• William Kanaan

Common intention constructive trust over property portfolio

A couple, A and B co-habited over a 20-year period during which time they bought a number of properties their sole and joint names and in the name of a company, C. Both A and B were shareholders in C.


A applied to the Court for a declaration that she had a 50% beneficial interest in the properties held by B and C under either a common intention constructive trust or a partnership, the latter claim failing.

The Court held that all the properties, regardless of legal title, formed part of a single portfolio in the common ownership of the parties. The legal title was registered according to financing needs and the lender's requirements.
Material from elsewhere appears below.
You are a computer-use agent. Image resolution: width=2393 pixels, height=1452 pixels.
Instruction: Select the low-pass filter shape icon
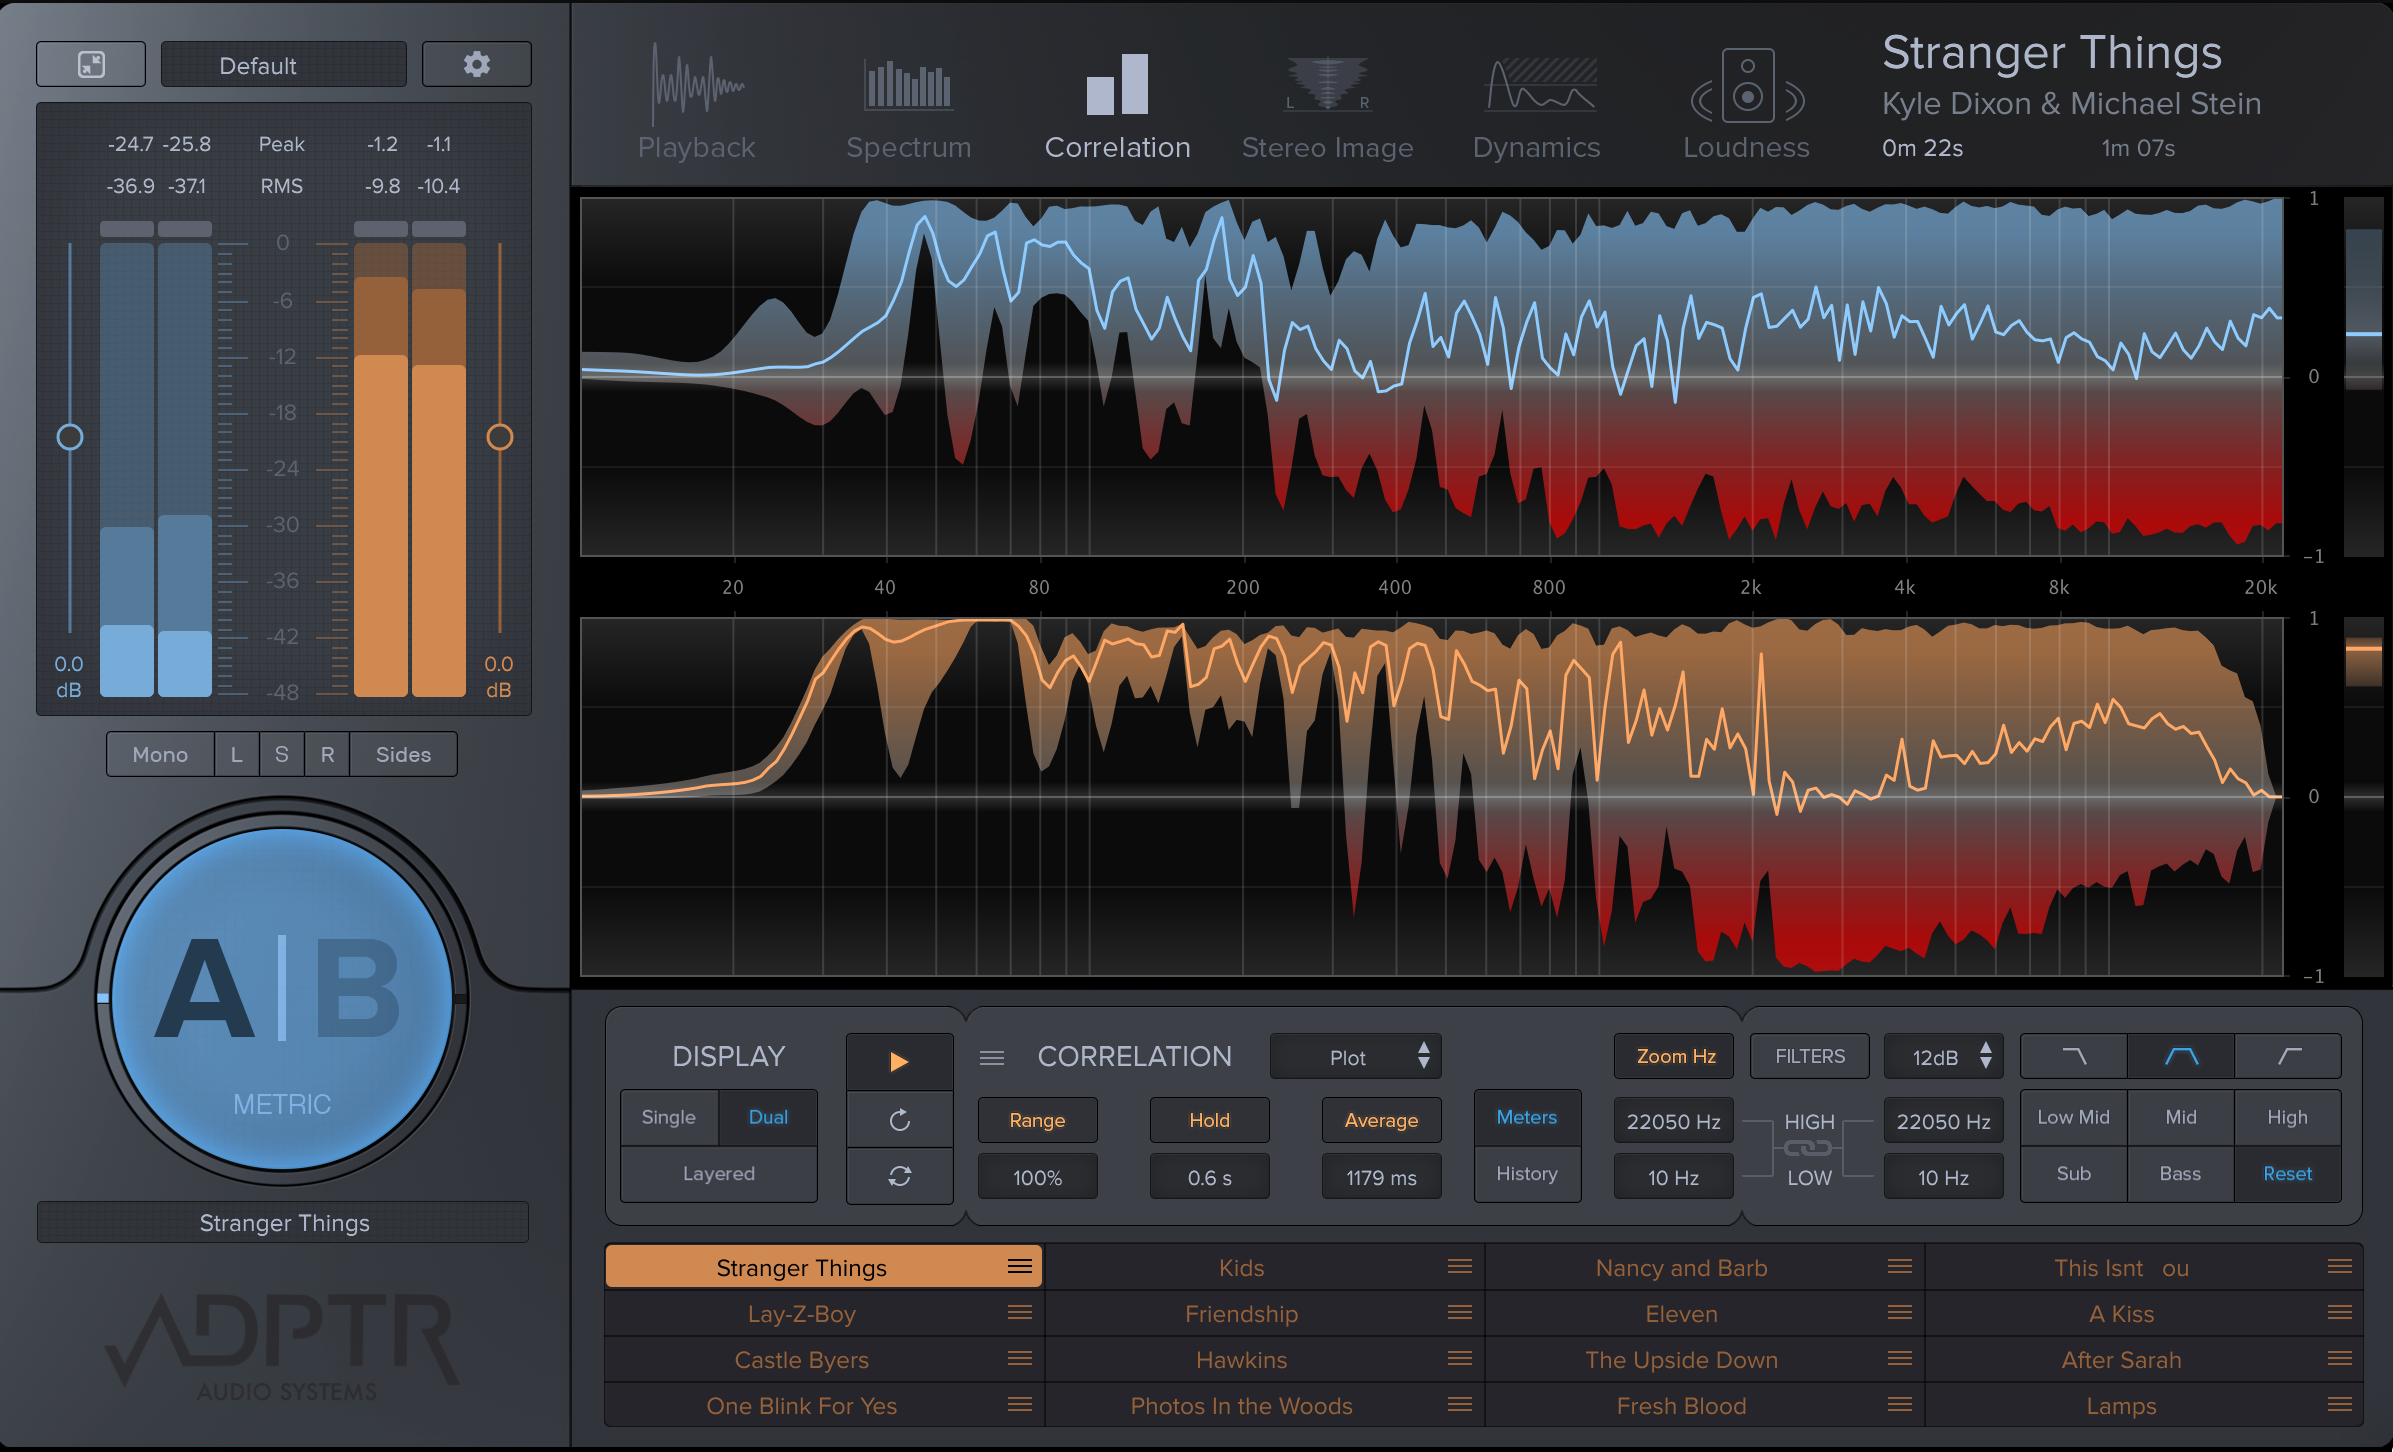tap(2074, 1056)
The evidence produced by A showed that there was an express agreement between A and B that the parties’ common intention was that the portfolio was to be held for them jointly and equally and that A had relied on that common intention to her detriment by making financial contributions, working unpaid, giving B control of the portfolio, providing guarantees and assuming liabilities.


The judge found that A's failure to protect her interests could not amount to detrimental reliance as a matter of pleading, stating that if A took no action in reliance on their common intention, which prejudiced her, then the inaction amounted to detrimental reliance.


The Court held that the common intention doctrine can apply to a fluctuating portfolio of properties provided the requirements of a valid trust are satisfied. If that was wrong, then a common intention constructive trust for each property could be established by inferring that A and B intended to acquire it in equal shares, from their express agreement about the portfolio and their subsequent conduct in the use of rents and sale proceeds.


The Court accepted that there was no rule that common intention constructive trusts only arise in the domestic context.